菌株MT-002-B-7的粗提液抑菌活性对蛋白酶不敏感，由此推断粗提物中可能不含有蛋白质成分。通过红外光谱和GC-MS成分扫描分析可知，拮抗物质中可能含有脂肪酸、斑蝥素、5-乙酰基四氢呋喃-2-酮、3-甲基-6-异丙基-2,5-哌嗪二酮、环(甘氨酰基亮氨酸)、N-乙酰-3-甲基-1,4-二氮杂双环[4.3.0]-壬烷-2,5-二酮、酚嗪等成分。其中红外光谱图中1639.5 cm-1是仲胺类NH弯(面内)弯曲振动峰，是脯氨酸环二肽或者甘氨酰基亮氨酸的特征峰，1331、1246、1080.3、1038.2 cm-1是叔胺类C-N振动峰(1350～1020 cm-1)；1639.5 cm-1应该是1-酮基-2羟基(或氨基)芳酮，是N-乙酰-3-甲基-1,4-二氮杂双环[4，3，0]-壬烷-2,5-二酮的特征峰；1407.8 cm-1为羟基面内弯曲振动的峰(1440～1375 cm-1)，是脂肪酸的特征峰；1246.2 cm-1为结晶性长链脂肪酸固相特征峰。因此，进一步结合GC-MS扫描成分含量比例，认为拮抗物质主要为N-乙酰-3-甲基-1,4-二氮杂双环[4.3.0]-壬烷-2,5-二酮、脂肪酸和酚嗪。陈亮等的研究结果表明，抑制烟草青枯病的活性成分主要为环二肽-(酪氨酸-亮氨酸)[8]，该成分与本研究分析所得的环(甘氨酰基亮氨酸)具有相似的结构模式，都具有2个氨基酸组成的环二肽。而其它关于烟草青枯病拮抗菌中活性成分分析的研究报道较少，易有金[9]张秀玉[10]测出拮抗物质的大概分子量，董昆明的研究结果表明拮抗烟草青枯病原菌的活性成分是由13种不同的化合物组成的混合物，但未确定13种化合物成分[11]。
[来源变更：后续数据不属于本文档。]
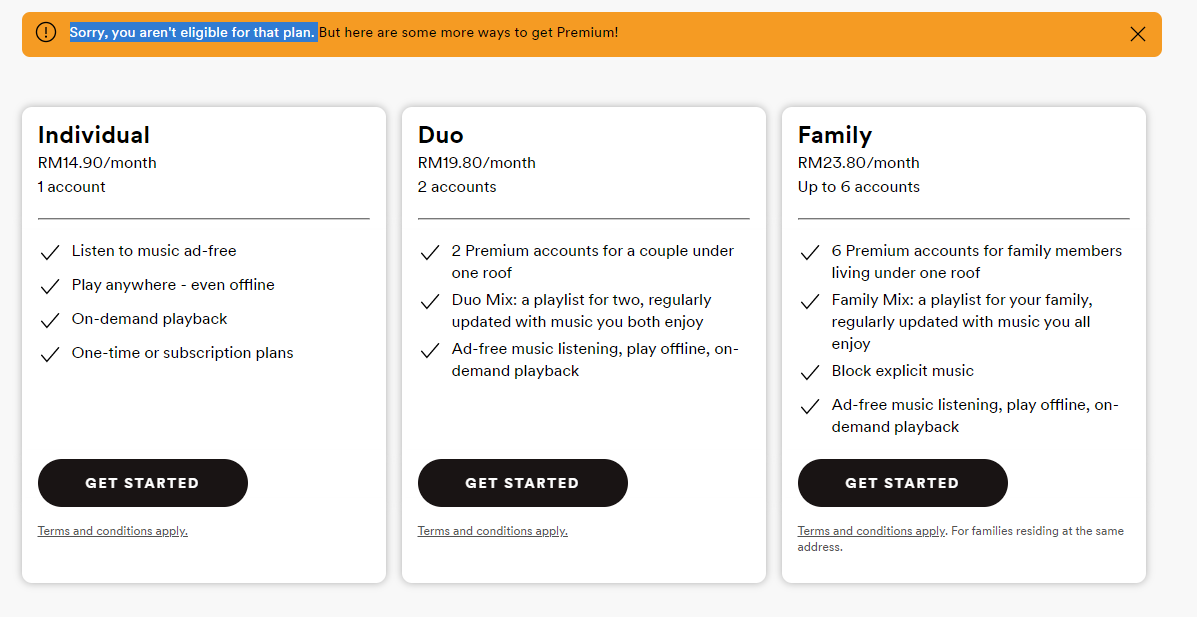Click the RM14.90/month price text
This screenshot has height=617, width=1197.
(x=97, y=163)
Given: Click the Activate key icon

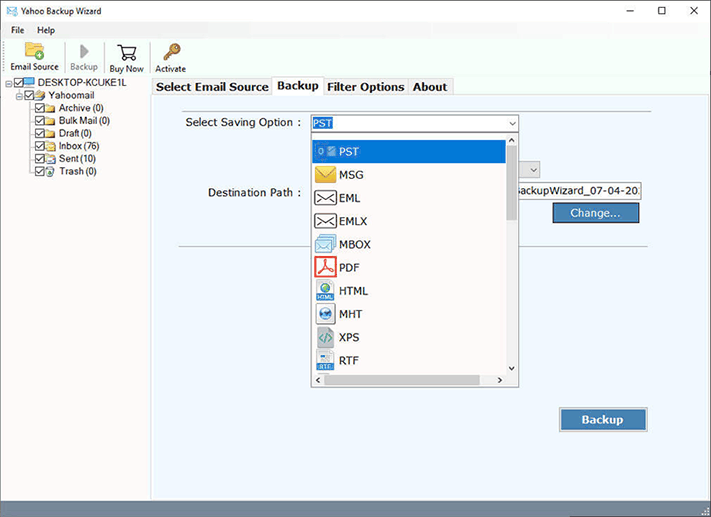Looking at the screenshot, I should [170, 52].
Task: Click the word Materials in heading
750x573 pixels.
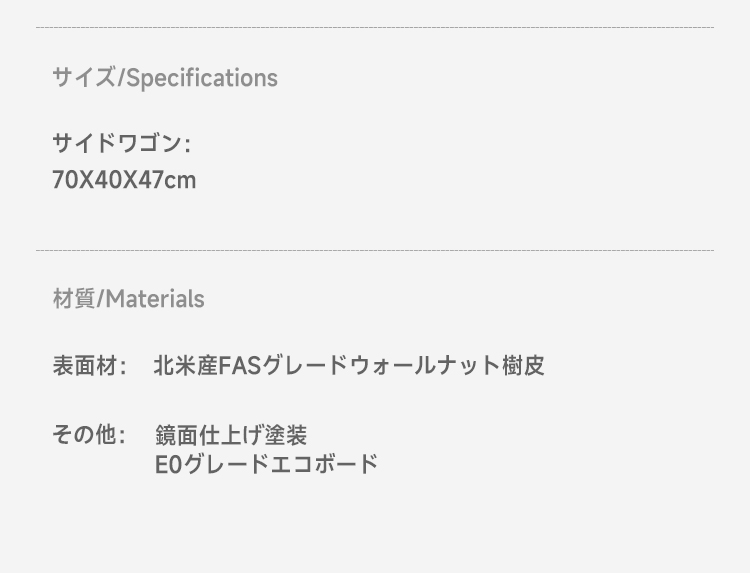Action: 154,299
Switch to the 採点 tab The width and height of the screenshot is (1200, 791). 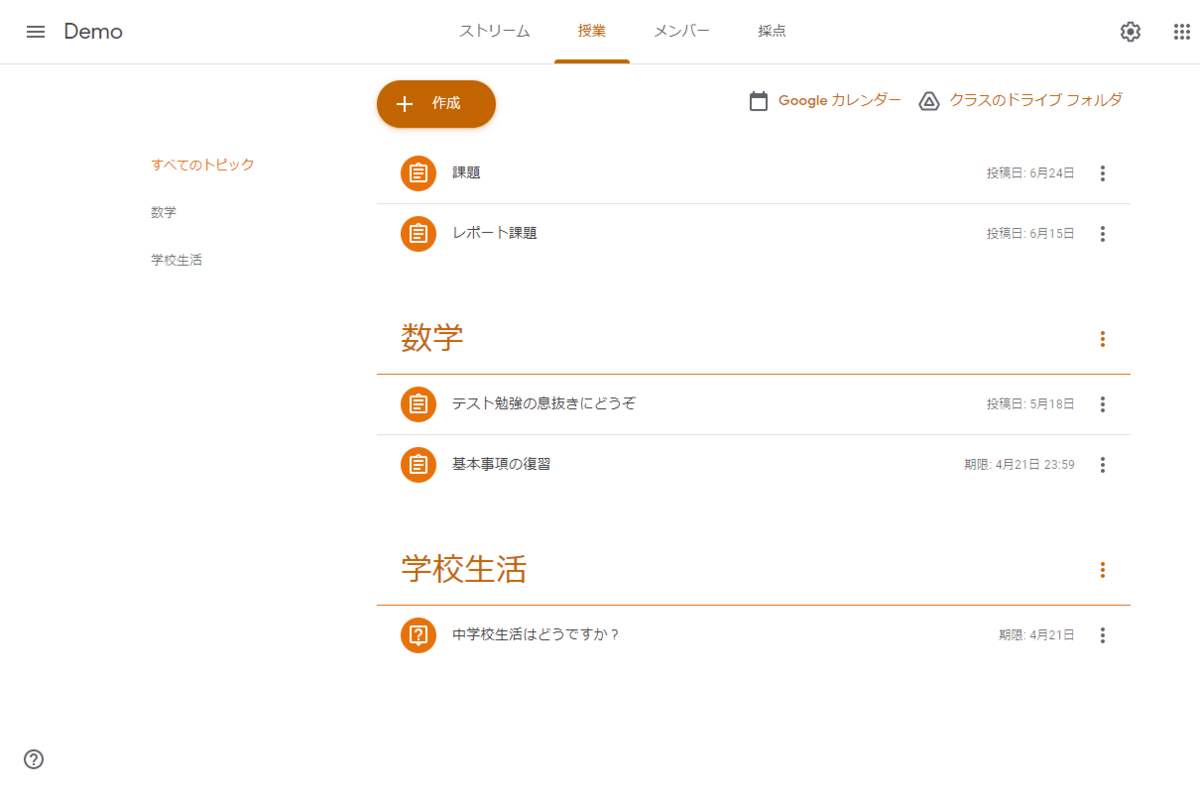(771, 31)
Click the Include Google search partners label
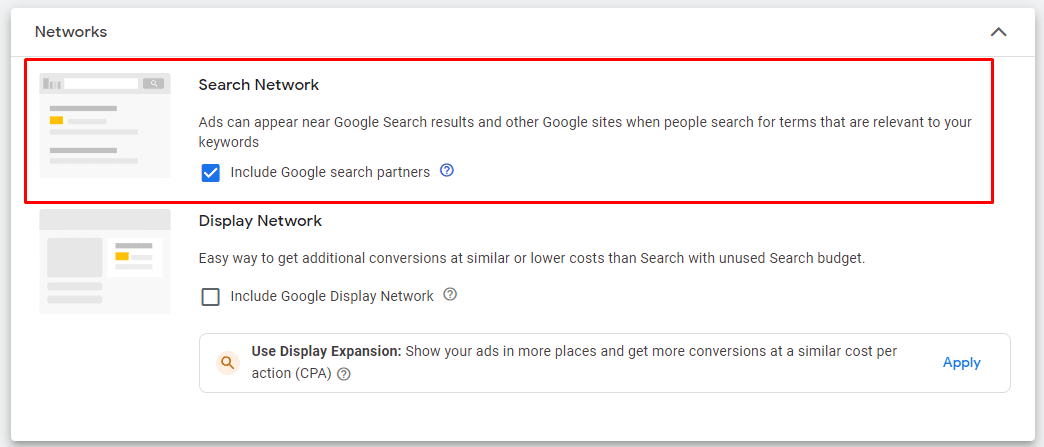This screenshot has width=1044, height=447. 330,172
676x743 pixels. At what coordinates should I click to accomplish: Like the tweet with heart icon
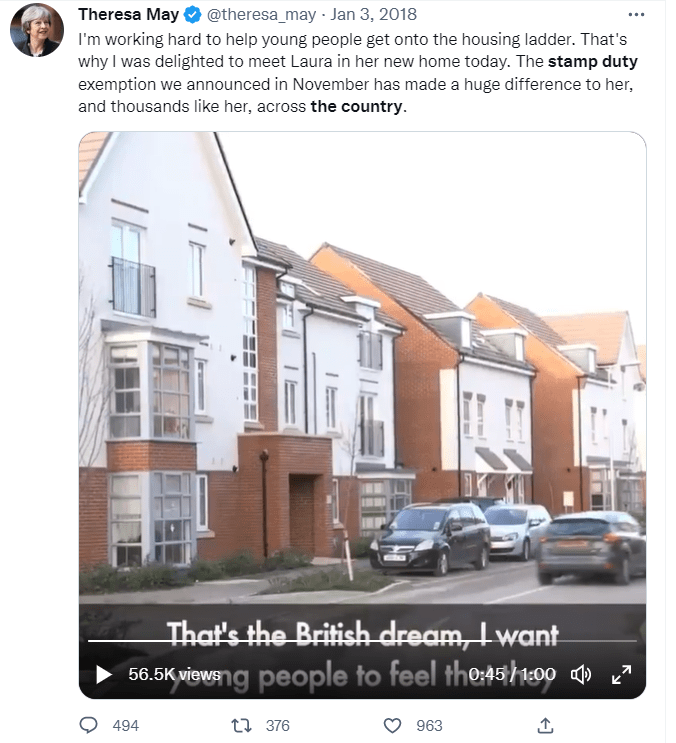tap(392, 725)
表2 通过GC-MS检测出的培养基和样品中所含的物质

但本研究中由于乙酸乙酯不能完全萃取吸附发酵液的活性物质，可能导致红外光谱和GC-MS检测出的物质有遗漏。另外GC-MS分析时，粗提物中是否所有的活性物质都被气化检出，其中被检出的各种物质是否能单独或协同抑制烟草青枯病原菌都有待更多的研究来分析和验证。

4 结 论

(1)结果表明菌株MT-002-B-7的拮抗活性物质和乙酸乙酯的极性相似，具有一定的热稳定性，对蛋白酶K、胃蛋白酶和胰蛋白酶不敏感，抑菌活性不受保存时间的影响。但当8w紫外线照射的时间超过8 h，pH<5和pH>8的条件会显著降低粗提物的抑菌活性。

(2)结合分析红外光谱结果和GC-MS检测结果，初步认为拮抗物质中主要的成分是N-乙酰-3-甲基-1,4-二氮杂双环[4.3.0]-壬烷-2,5-二酮、脂肪酸、酚嗪、斑蝥素、5-乙酰基四氢呋喃-2-酮、3-甲基-6-异丙基-2,5-哌嗪二酮、环(甘氨酰基亮氨酸)等成分，其中前3种含量最高，分别是11.99 %、6.02 %和3.69 %，其它几类物质的含量相对较小。